During World War II, Rayner was enlisted in the Army Air Corps, serving as the navigator if a B-17 when he was shot down over France on April 3rd, 1943; For 2-1/2 years he was a Prisoner of War(POW) in Stalag Luft III, and it was there that he had helped prepare the escape that would late be depicted in the film The Great Escape, but before that escape ever took place, Ray was transferred to another camp. He would soon discover his talent for entertaining people while still being a POW, which happened to be namely through his fellow prisoners as well as his German captors.
After the war, Ray Rayner would become a staff announcer in what was then WBKB would later become WLS-TV in Chicago; He later hosted a local morning program in 1953 called Rayner Shine, in which would be his first work with puppets, who were provided for the show by the Mulqueens.
In 1958, Ray Rayner had been asked by WBBM-TV to switch to a children’s program, and even though he had been reluctant at first, he began doing so with The Little Show, which would be very much like Ray Rayner and His Friends; It was on that version, however, that he would work with a duck puppet with the name of Havelock. The Little Show would run for two years; Then as a character named Chief Abernathy, Ray hosted Popeye’s Firehouse for another two years. And then, in 1961, he would make the move to WGN-TV…

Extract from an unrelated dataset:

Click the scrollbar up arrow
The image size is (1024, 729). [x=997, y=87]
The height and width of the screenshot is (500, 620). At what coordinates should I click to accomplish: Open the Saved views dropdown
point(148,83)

It was while at WGN-TV that Ray Rayner got his first show gig, as Sergeant Pettibone, the host of a show that features cartoons of the beloved comic strip character, Dick Tracy… (I did NOT make this up, folks!). He would then join the cast as a country bumpkin clown in Bozo’s Circus; By 1965, his clown character was added to Larry Harmon’s Bozo coloring books, along with Don Sandburg’s character of “Sandy”. In 1971 Ray left the show to devote more time to other projects, but he would occasionally appear on the show as “Oliver O. Oliver” while he would be filling in as “Mr. Ray” for Ned Locke when need be.
Ray Rayner would become the host of a morning program that would become a favorite of all Chicago children; Though it was first titled Breakfast with Bugs Bunny, the title would soon change to what would become Ray Rayner and His Friends; The show was a mixture of various Warner Brothers cartoons, and an arts-and-crafts segment, in which he himself would often make something that would end up a mess of glue, and animals-Ray had a duck named Chelveston (he had been named after RAF Chelveston where Rayner had been stationed throughout WWII); Rayner was notably wary because Chelveston would bite on occasion! The duck would also bathe while a then top-40 song was played, as well as walk around the set.
Ray would also simulcast, from sister station WGN radio, traffic reports while stock footage of traffic along the Chicago-area interstates was played; he would also narrate highlights of the Cubs and White Sox games during the baseball season.
In later years, Ray Rayner would go on to a CBS affiliate named KGGM-TV in Albuquerque, New Mexico in 1981; He cited that the harsh Chicago winters were a factor for the move. He then retired from television for good in 1989.
Ray Rayner later moved to Fort Lauderdale, Florida right after the death of his wife from lung cancer in 1995; He passed away from complications from pneumonia on January 21st, 2004 at the age of 84.